Его сородичи на фоне греков выглядели более прагматичными, целеустремленными и материальными, что имело свои преимущества при покорении других народов. Но этим приземленным людям был неведом тот буйный полет поэтической фантазии, который владел народом, давшим такого великого поэта как Гомер. Римляне оказались бесконечно далекими от глубокомысленных рассуждений Аристотеля и Платона, создавших философию их цивилизации.
Либералии были связаны не только с ритуалом перехода юношей во взрослую жизнь. Для многих Либер звучал почти так же, как слово свобода32, хотя Либер и Либера были всего лишь супружеской парой – символом плодородия и ее силы. Потому римляне любили этот праздник, который позволял делать веселые непристойности и быть слегка распущенным, на короткое время избегая строгостей и ритуалов обычной жизни. И, кроме того, важность Либера заключалась в том, что он помогал мужчине освободиться от семени во время любовных игр, а его супруга Либера то же самое делала для женщин33.
Гуляя по городу с большим грузным Антиохом, непременно сопровождавшим его, Марк рассматривал эти веселые толпы людей, слегка подвыпивших, крикливых, натянувших на физиономии маски из древесной коры и листьев, размахивавших маленькими фаллосами, сделанными из цветов. Почти все они без исключения напевали шуточные скабрезные песенки и Марк, невольно подхваченный этим водоворотом веселья, тоже подпевал.
Он любил иногда в такие праздники побродить по Риму, укутавшись, если дело было зимой или ранней весной, в теплый плащ, накинув капюшон на голову. Любил вдыхать воздух вольного города и чувствовать себя гражданином вселенной по имени Рим. Он любил наблюдать, ведь неторопливому, вдумчивому созерцанию учил его Диогнет, но тот также наставлял, что созерцание должно быть осмысленным, ведущим к правильным мыслям.
Вот эти пьяные люди в раскрашенных масках. Зачем он смотрит на них, что хочет увидеть, разглядеть под масками? Не лучше ли бросить раздумья и влиться в полноводную людскую реку, бурлящую на узких городских улочках и разливающуюся вширь, по окраинам, как весенний Тибр во время половодья?
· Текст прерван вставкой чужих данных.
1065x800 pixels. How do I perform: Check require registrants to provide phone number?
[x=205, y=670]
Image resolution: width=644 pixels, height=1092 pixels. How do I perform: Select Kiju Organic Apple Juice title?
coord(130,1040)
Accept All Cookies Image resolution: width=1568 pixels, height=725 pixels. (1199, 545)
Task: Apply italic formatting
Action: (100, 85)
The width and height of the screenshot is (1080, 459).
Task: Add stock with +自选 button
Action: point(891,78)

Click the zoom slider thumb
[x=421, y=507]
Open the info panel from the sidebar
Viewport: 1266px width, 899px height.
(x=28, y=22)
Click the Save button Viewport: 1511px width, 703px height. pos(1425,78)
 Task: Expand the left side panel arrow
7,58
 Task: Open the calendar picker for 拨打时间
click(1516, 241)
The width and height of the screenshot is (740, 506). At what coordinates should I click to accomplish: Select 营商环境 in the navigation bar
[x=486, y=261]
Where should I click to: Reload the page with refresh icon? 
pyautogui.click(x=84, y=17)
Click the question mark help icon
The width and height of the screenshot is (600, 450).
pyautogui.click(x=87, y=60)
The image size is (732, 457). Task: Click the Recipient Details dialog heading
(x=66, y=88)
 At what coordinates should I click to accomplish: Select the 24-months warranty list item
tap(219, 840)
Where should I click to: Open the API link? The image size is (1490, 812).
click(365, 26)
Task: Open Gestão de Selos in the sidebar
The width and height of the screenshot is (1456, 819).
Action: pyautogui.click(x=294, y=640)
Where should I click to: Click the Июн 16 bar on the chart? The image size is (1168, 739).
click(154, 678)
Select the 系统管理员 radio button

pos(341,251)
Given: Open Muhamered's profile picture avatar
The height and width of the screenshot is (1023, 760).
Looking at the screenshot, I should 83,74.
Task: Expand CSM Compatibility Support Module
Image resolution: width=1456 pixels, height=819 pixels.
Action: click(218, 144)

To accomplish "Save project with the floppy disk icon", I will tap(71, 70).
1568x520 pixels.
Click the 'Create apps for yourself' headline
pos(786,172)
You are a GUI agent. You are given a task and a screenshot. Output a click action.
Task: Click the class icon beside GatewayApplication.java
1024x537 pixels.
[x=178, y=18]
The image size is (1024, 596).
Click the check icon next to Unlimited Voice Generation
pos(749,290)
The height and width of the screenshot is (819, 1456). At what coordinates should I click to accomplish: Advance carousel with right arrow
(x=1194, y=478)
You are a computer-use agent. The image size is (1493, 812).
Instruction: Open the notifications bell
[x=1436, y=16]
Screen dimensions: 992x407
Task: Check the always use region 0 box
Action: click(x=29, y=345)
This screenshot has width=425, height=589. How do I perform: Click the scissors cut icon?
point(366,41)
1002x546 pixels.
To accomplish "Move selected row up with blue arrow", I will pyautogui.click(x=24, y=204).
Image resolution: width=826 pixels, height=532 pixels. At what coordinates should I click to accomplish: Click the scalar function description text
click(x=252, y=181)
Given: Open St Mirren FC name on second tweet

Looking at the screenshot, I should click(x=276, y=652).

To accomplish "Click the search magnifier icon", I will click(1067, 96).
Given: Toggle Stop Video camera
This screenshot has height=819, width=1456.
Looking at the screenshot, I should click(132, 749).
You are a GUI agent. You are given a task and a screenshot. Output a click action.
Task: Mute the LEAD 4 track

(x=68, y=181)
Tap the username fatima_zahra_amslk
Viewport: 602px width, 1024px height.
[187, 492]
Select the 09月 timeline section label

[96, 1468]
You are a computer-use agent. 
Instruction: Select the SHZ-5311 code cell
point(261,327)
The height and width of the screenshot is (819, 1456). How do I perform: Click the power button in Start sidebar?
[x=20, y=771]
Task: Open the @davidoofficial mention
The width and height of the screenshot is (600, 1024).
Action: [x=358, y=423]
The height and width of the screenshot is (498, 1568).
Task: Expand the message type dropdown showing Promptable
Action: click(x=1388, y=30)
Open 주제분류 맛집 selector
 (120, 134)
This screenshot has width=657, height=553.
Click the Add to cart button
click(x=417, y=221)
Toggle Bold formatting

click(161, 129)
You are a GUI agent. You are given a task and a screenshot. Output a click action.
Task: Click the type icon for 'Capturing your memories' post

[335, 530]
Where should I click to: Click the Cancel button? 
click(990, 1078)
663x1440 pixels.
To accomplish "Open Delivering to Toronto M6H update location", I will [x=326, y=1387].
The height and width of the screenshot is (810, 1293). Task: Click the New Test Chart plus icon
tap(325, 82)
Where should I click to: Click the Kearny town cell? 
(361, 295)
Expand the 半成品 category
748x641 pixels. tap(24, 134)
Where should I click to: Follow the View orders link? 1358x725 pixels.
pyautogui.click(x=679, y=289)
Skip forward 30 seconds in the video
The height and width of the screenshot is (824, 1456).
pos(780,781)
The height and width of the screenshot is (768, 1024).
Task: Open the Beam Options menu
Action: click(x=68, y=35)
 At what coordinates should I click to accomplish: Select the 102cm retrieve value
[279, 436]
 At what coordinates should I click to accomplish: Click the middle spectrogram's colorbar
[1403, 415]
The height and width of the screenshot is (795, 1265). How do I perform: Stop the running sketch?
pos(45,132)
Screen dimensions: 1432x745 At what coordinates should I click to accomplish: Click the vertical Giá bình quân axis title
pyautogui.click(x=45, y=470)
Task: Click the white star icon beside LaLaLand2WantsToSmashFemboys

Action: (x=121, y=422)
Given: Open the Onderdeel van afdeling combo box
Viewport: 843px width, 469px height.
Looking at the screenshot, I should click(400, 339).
Не лучше ли смело подойти к молоденькой вольноотпущеннице с нескромным предложением? Или смутить почтенную матрону дерзким взглядом? И хвастать потом о своей смелости перед Викторином или Фусцианом? Ведь Бебий Лонг и еще один их приятель из плебеев Кален, уже хвалились победами над женщинами. Не над рабынями, с которыми можно делать все, что угодно, а именно над свободными римлянками.
Четырнадцатилетний мальчишка, вступающий во взрослую жизнь. Разве не этим он должен отметить столь важное событие? Взрослость ведь состоит не только в том, чтобы одну одежду поменять на другую, чтобы белую тогу с красной полосой заменить белоснежной. Взрослость состоит в возможности делать то, что еще раньше было запрещено, она заключается в отрицании всех запретов.
Он думал подобным образом, и внезапно возникшие мысли его засмущали. Возникшее в глубине сердца пьянящее чувство свободы, дозволение всего, что угодно душе, придавали смелости, влекли к безрассудству. Они с Антиохом шли дальше к Авентинскому холму, где находился храм богини плодородия Цереры. Именно там было святилище Либера и Либеры.
Узкие улочки, высокие громады кирпичных инсул, из входа в которые несет запахами готовящейся еды, мочи и нечистот. Стены домов расписаны всякими словами, по большей части непристойными, к которым здесь все привыкли. «Семпроний вчера вставил вдове Секста», «Никанор бьет жену Чичеру», «Флор настоящий жеребец, ему мало пяти женщин», «Девчонки, я променял вас на мужские задницы».
Марк не в первый раз читал подобные грубые надписи, идущие из глубин народного самосознания. Конечно, простота уличного юмора не шла ни в какое сравнение с изысканными шутками юристов, философов или риторов. Она была ближе к ателланам и мимам, к актерам, которые их играли, например, к известному всем Маруллу. И все же Марка никогда не смущали осененные Эросом откровенные картинки, напичканные вызывающе огромными фаллосами.